The 28th International Joint Conference on Artificial Intelligence
August 10-16, 2019
Text generation and automatic writing have gradually been one of the frontiers for the artificial intelligence community. To facilitate the development of the text generation filed, we summarize existing researches and give an overview of their technical implementations in this tutorial. Specifically, we focus on the recent advances and trends in creative and artistic writing, including the genres of story, poetry, couplets.
Outline for the tutorial
- Introduction to artistic writing
- History review
- Recent advances
- Challenges and problems
- Background knowledge
- Concepts, problem formulation, and task statements
- Deep learning for long text generation
- Existing Methods
- Towards better evaluation for artistic writing
- Better training: reinforcement learning and adversarial training
- Recent trends
- Multimodal generation
- Extra knowledge combination
- Controllable generation
- Cross-lingual generation
- Summary and future directions
- Remaining challenges
- Potential solutions
The slides for the tutorial are available here
Automatic writing is one of the common goal and vision for the AI community, which involves various research branches such as narrative intelligence, knowledge representations, text generation, etc. Among different genres of writing, creative and artistic writing (e.g., poetry, story) has attracted enormous interest in both academia and industry due to their values in aesthetic, culture, entertainment, long text generation technology. Specifically, artistic writing generally uses higher quality wording and more specific rules than general writing, which needs to consider both the requirement of long text generation and aesthetic. Thus, this tutorial will attract a considerable group in AI community who are interested in building an entertainment writing system such as poetry generation system, learning the advances of long text generation such as how to address the issue of thematic consistency, seeing what machine can do and cannot do from the perspective of narrative intelligence.

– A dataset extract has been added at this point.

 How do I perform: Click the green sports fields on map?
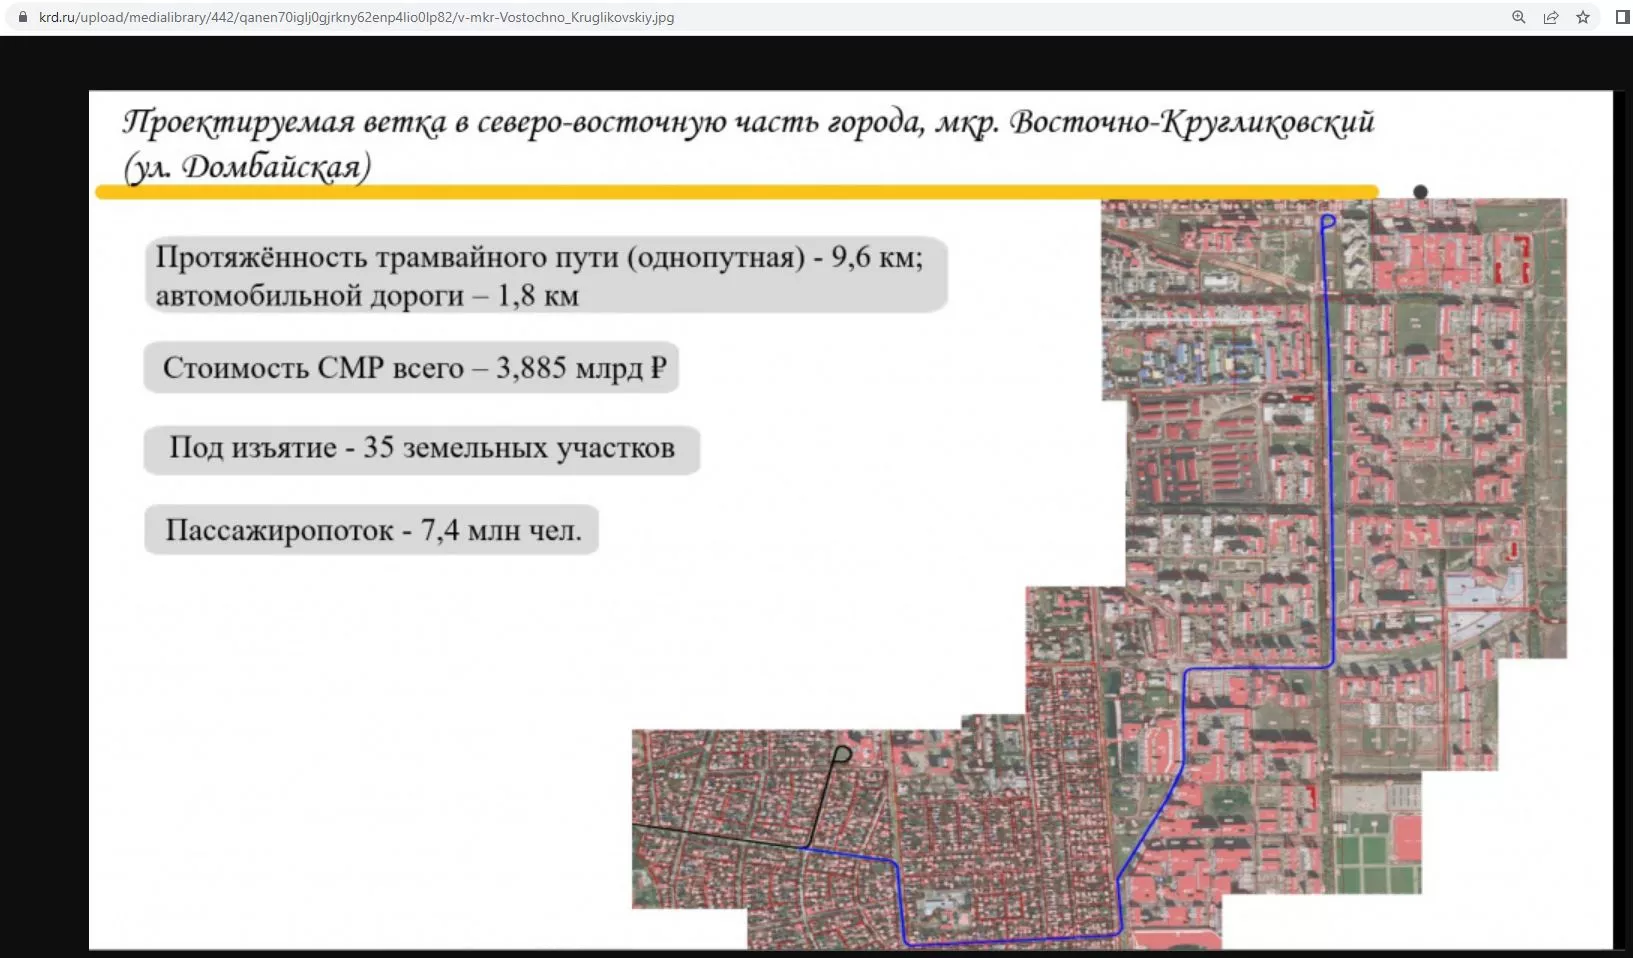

Building upon our long-term efforts on artistic writing, e.g., story generation and poetry composition, this tutorial aims at introducing the “What is the difference between artistic writing and general wiring from the perspective of AI?”, “What are the challenges of these specific genres?”, “How to address these issues in existing models?”, “How to build an artistic writing system?”, “What are the remaining issues and the research trends?”.
Audience and Requirements
Our target audience are researchers and practitioners with some deep learning and text generation background who are interested in artistic writing (e.g., couplet generation, poetry composition, and story writing) and the technologies behind the prosperity of artistic writing in industry and academia, or would like to learn how to build a story/poetry/couplet generation systems with the state-of-the-art technologies.

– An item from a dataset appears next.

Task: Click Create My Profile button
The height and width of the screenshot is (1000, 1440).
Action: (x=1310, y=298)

We have no special requirement for the proposed tutorial.
Juntao Li is now in the 4-th year of his doctoral program at Peking University, supervised by Professor Rui Yan. His research focuses on Natural Language Processing and Artificial Intelligence. More concretely, he is now working on personalized conversation systems, data augmentation for text generation, and artistic writing (i.e., poetry generation, story generation, etc.).

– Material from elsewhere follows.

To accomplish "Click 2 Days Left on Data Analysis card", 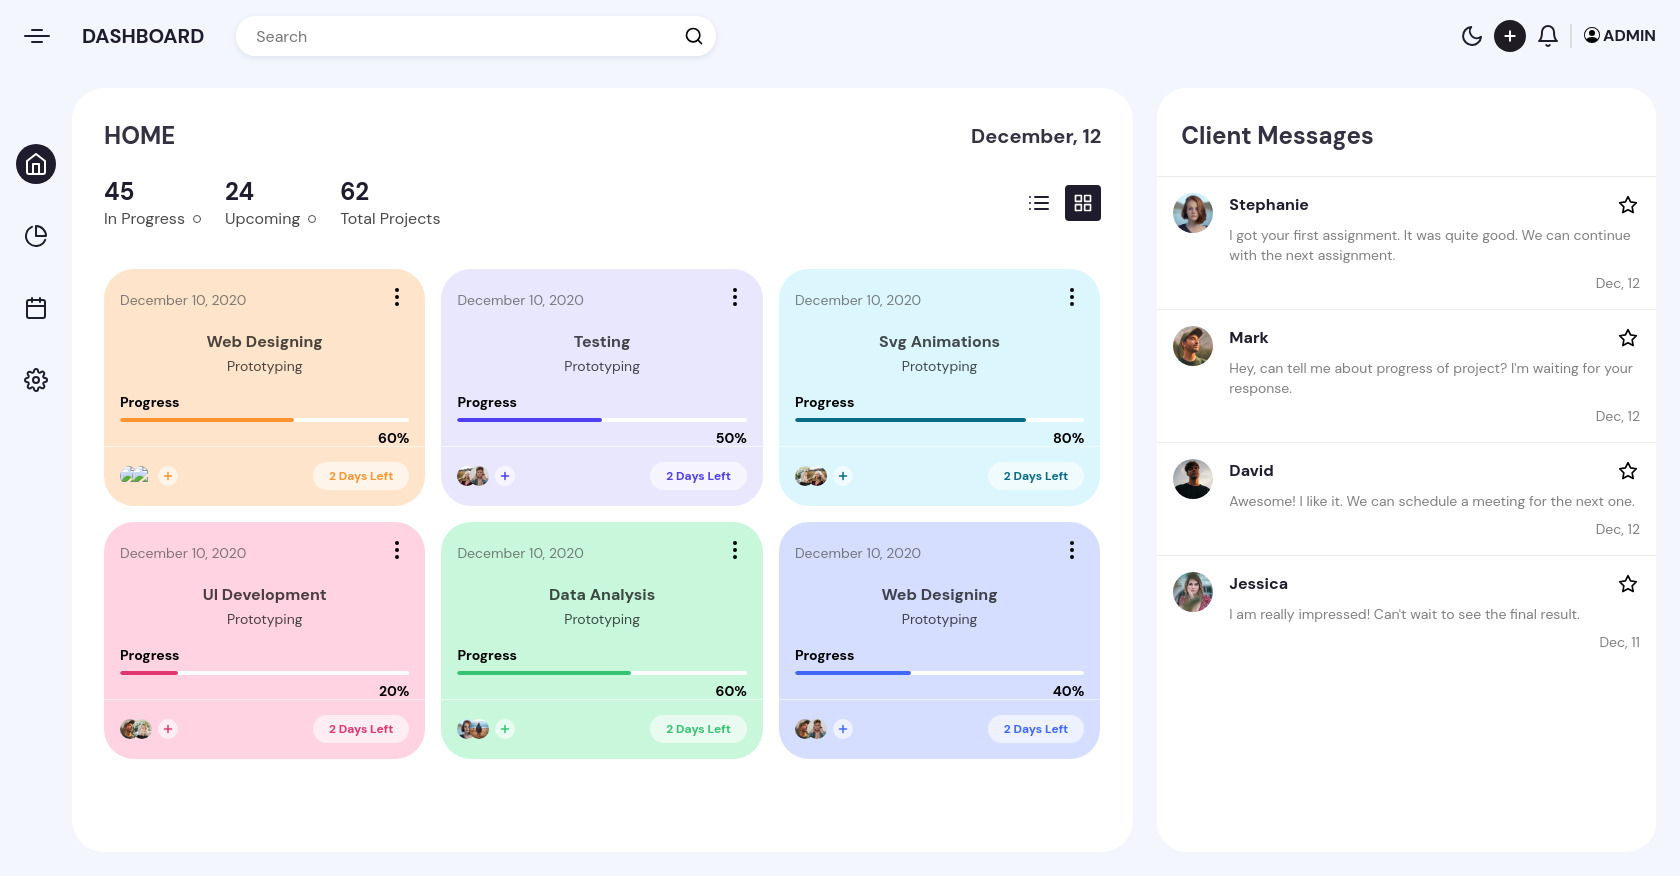I will coord(698,729).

Dr. Rui Yan is now a tenure-track assistant professor at Peking University, and he is affiliated with Data Science Center, Beijing Institute of Big Data Research. He is also an adjunct professor at Central China Normal University and Central University of Finance and Economics. He was a Senior Researcher at Baidu Inc. For the past 10+ years, Dr. Rui Yan has been working on Artificial Intelligence (AI) for Natural Language Processing (NLP) and other related research fields such as Data Mining (DM), Information Retrieval (IR) and Machine Learning (ML). Dr. Rui Yan now focus on human-computer conversational models (a.k.a., dialogues), natural language cognition and generation, summarization and other interdisciplinary tasks. Previously, he has been invited to give tutorial talks at EMNLP, WWW and SIGIR.